The cardiovascular system develops early in embryogenesis from cells of mesodermal origin. To study the molecular and cellular processes underlying this transition, we have isolated mesodermal cells from murine embryos at E7.5 with characteristic properties of endothelial progenitors by using a combination of stromal cell layers and growth conditions. The isolated embryonic cells displayed unlimited stem-cell-like growth potential and a stable phenotype in culture. RNA analysis revealed that the embryonic cells express the endothelial-specific genes tie-2 and thrombomodulin (TM) as well as the early mesodermal marker fgf-3. The GSL I-B4 isolectin, a marker of early endothelial cells, specifically binds to the isolated cells. The in vitro differentiation with retinoic acid and cAMP led to a 5- to 10-fold induction of flk-1, von Willebrand Factor (vWF), TM, GATA-4 and GATA-6. Electron microscopy revealed that in vitro differentiation is associated with increased amounts of rER and Golgi, and a dramatic increase in secretory vesicles packed with vWF. When cultured in Matrigel, the embryonic cells assume the characteristic endothelial cobblestone morphology and form tubes.
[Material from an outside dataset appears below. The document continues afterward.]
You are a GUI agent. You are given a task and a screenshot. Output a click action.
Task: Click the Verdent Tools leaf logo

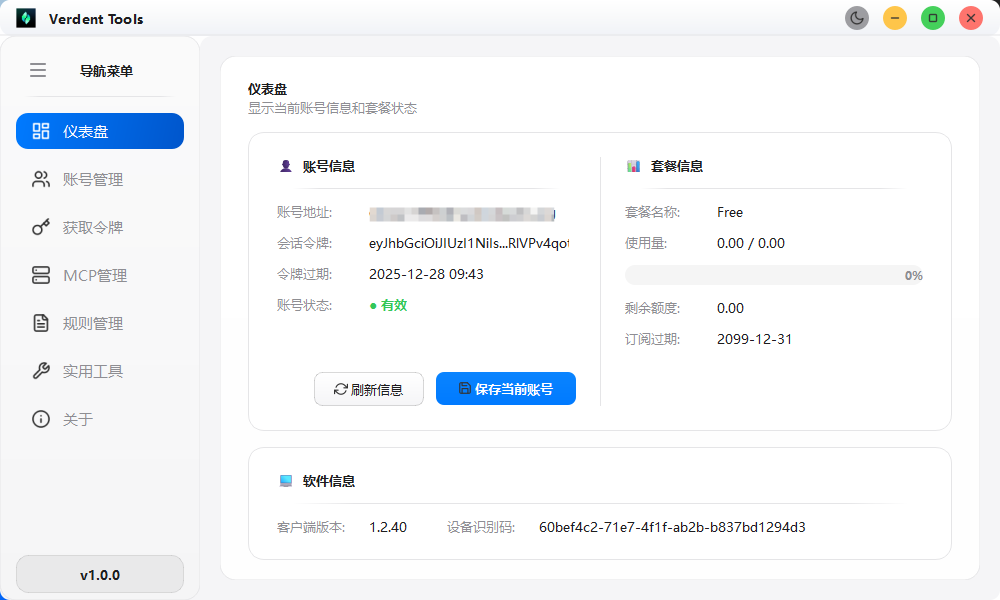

Injection into chicken embryos showed incorporation of the embryonic cells in the endocardium and the brain vasculature. The expression of TM, tie-2, GATA-4 and GATA-6 suggests that the isolated embryonic endothelial cell progenitors are derived from the proximal lateral mesoderm where the pre-endocardial tubes form. The properties of the endothelial cell progenitors described here provide a novel approach to analyze mediators, signaling pathways and transcriptional control in early vascular development.